In `@src/tasks/scan_task.cpp`:
- Around line 139-148: The code moves `it` into `index_stack_` then calls
`it.GetPageId()` and `it.IsPointingToLeaf()` causing a use-after-move; after
emplacing with `index_stack_.emplace_back(std::move(handle), std::move(it))`
retrieve the iterator from the newly added stack entry (e.g. the iterator member
of `index_stack_.back()` or the `.second` element) and call `GetPageId()` and
`IsPointingToLeaf()` on that stack-held iterator (and no longer use the local
`it`)—update the calls that read `GetPageId()`/`IsPointingToLeaf()` to reference
the stack entry instead.
- Around line 99-108: The code moves idx_it into index_stack_ then reads from
the moved-from iterator (idx_it.GetPageId()), causing UB; fix by querying the
page id before moving and/or accessing the iterator via the stack entry after
move: call PageId page_id = idx_it.GetPageId() (and check against MaxPageId)
before index_stack_.emplace_back(std::move(handle), std::move(idx_it)), then use
page_id for the MaxPageId check and child_id assignment; for any subsequent
iterator access use index_stack_.back().second.GetPageId() (or the actual member
name for the stored iterator) and keep handle checks via
index_stack_.back().first->IsPointingToLeaf() (or the stored handle member)
instead of reading idx_it after it was moved.
🧹 Nitpick comments (7)
include/write_tree_stack.h (1)

20-29: Initialization order is correct but fragile — consider a comment.

The member initializer list relies on idx_page_iter_ being declared before handle_ so that handle (the parameter) is still valid when passed to IndexPageIter. If someone ever reorders the member declarations, this silently breaks because handle would already be moved-from. The current code is correct since declaration order matches, but a brief comment would prevent a future foot-gun.

src/storage/mem_index_page.cpp (1)

108-135: Redundant handle.Get() calls across three IILEs — consider simplifying.

Each IILE independently calls handle.Get() to fetch the same MemIndexPage* and null-checks it. While correct, this could be simplified by extracting the pointer once. A helper or a single conditional init block would reduce repetition.
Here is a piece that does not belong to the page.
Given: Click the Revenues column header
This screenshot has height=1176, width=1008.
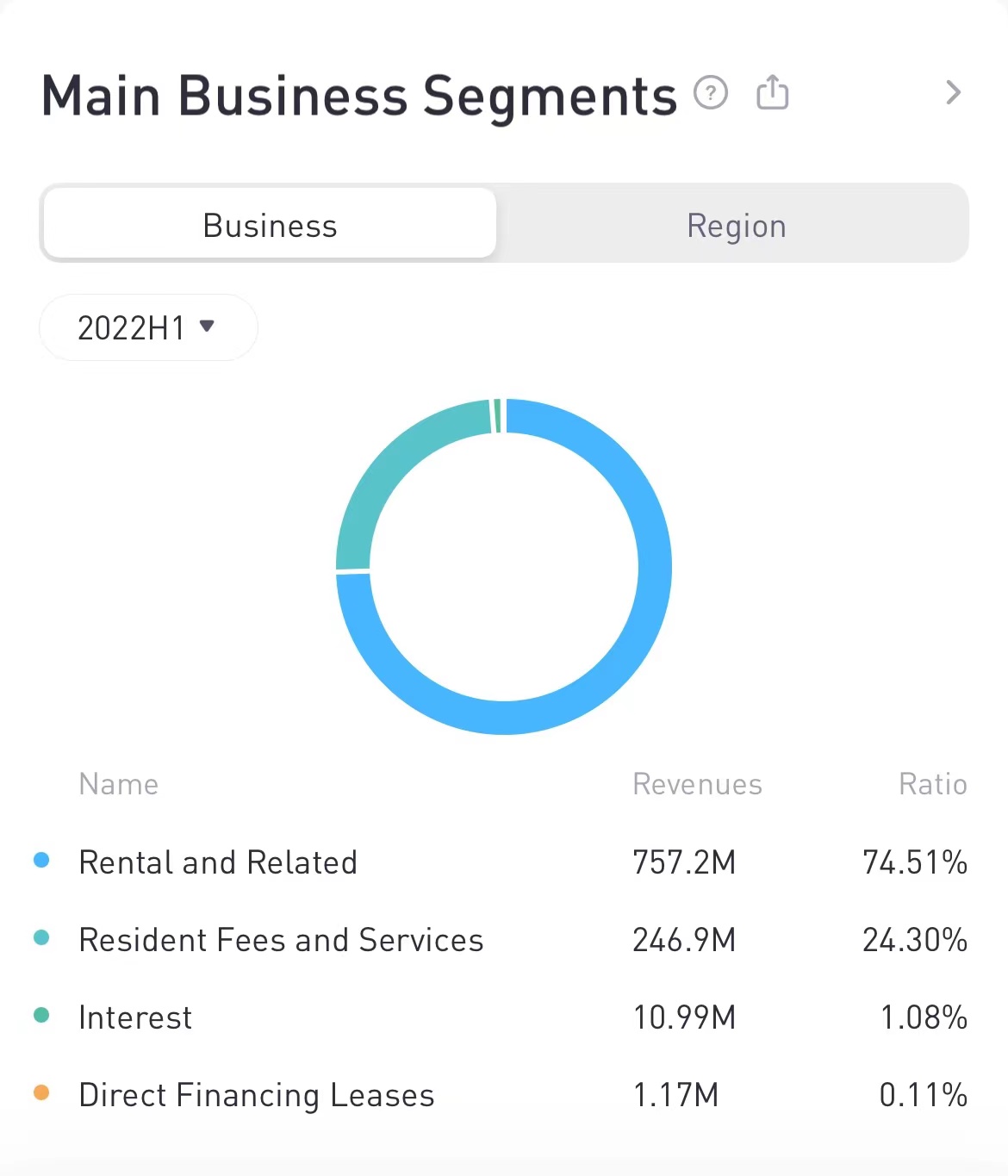Looking at the screenshot, I should [x=697, y=784].
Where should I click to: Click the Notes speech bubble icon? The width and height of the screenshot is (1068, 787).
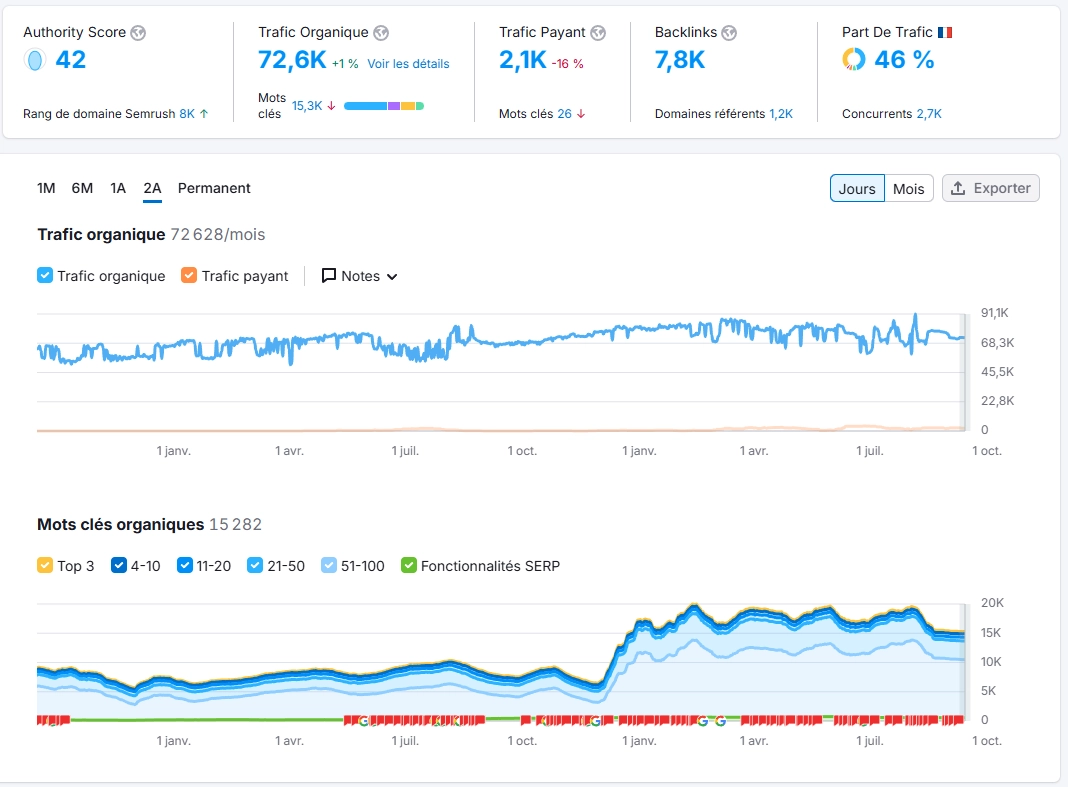[x=328, y=276]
♻️ Possible simplification
-IndexPageIter::IndexPageIter(const IndexPageHandle &handle,
-                             const KvOptions *opts)
-    : comparator_(opts->comparator_),
-      page_(
-          [&handle, opts]()
-          {
-              const MemIndexPage *index_page = handle.Get();
-              return index_page == nullptr
-                         ? std::string_view{}
-                         : std::string_view{index_page->PagePtr(),
-                                            opts->data_page_size};
-          }()),
-      restart_num_(
-          [&handle]()
-          {
-              const MemIndexPage *index_page = handle.Get();
-              return index_page == nullptr ? 0 : index_page->RestartNum();
-          }()),
-      restart_offset_(
-          [&handle]()
-          {
-              const MemIndexPage *index_page = handle.Get();
-              return index_page == nullptr
-                         ? 0
-                         : index_page->ContentLength() -
-                               (1 + index_page->RestartNum()) *
-                                   sizeof(uint16_t);
-          }()),
-      curr_offset_(MemIndexPage::leftmost_ptr_offset)
-{
-}
+IndexPageIter::IndexPageIter(const IndexPageHandle &handle,
+                             const KvOptions *opts)
+    : IndexPageIter(handle.Get(), opts)
+{
+}
+
+IndexPageIter::IndexPageIter(const MemIndexPage *index_page,
+                             const KvOptions *opts)
+    : comparator_(opts->comparator_),
+      page_(index_page == nullptr
+                ? std::string_view{}
+                : std::string_view{index_page->PagePtr(),
+                                   opts->data_page_size}),
+      restart_num_(index_page == nullptr ? 0 : index_page->RestartNum()),
+      restart_offset_(index_page == nullptr
+                          ? 0
+                          : index_page->ContentLength() -
+                                (1 + index_page->RestartNum()) *
+                                    sizeof(uint16_t)),
+      curr_offset_(MemIndexPage::leftmost_ptr_offset)
+{
+}

This delegates to a private constructor taking a raw const MemIndexPage*, avoiding the repeated handle.Get() calls and IILEs.

include/async_io_manager.h (1)

30-41: Redundant forward declaration after full include.

Line 30 includes "storage/mem_index_page.h" which defines IndexPageHandle. The forward declaration class IndexPageHandle; at line 41 is therefore redundant. It's harmless but adds noise.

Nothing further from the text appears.